What you have to do – Please show every line in the listing below that contains the word "resolution", matching case exactly.
─── Data for processing ───
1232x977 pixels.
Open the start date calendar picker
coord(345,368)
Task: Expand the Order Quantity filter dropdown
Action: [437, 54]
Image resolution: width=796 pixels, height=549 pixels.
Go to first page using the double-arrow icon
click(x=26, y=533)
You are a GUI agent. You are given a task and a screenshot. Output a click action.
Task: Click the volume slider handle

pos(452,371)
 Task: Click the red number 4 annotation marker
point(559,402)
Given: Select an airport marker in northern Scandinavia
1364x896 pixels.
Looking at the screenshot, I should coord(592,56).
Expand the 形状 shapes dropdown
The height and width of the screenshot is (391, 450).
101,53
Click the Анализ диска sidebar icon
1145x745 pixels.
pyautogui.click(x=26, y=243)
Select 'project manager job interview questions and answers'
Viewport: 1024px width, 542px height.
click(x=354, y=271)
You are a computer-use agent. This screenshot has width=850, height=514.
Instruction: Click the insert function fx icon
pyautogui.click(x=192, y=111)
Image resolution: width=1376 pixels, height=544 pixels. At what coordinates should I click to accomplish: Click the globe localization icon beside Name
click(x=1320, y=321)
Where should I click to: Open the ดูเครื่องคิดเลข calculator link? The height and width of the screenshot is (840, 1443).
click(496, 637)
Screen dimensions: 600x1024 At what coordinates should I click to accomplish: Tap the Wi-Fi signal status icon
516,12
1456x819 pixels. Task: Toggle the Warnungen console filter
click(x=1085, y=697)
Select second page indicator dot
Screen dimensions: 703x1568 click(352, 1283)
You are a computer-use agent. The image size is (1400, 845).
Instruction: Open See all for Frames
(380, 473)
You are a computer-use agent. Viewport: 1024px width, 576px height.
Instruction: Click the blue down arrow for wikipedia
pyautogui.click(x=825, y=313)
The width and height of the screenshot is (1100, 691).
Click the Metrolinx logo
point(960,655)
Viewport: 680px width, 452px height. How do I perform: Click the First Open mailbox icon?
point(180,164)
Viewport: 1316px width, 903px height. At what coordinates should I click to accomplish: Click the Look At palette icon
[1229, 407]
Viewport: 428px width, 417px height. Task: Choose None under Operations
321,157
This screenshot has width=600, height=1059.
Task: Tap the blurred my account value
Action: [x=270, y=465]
───
Task response –
Image resolution: width=796 pixels, height=549 pixels.
Image resolution: width=1376 pixels, height=544 pixels. At what coordinates should I click to accomplish: Click the globe localization icon beside Name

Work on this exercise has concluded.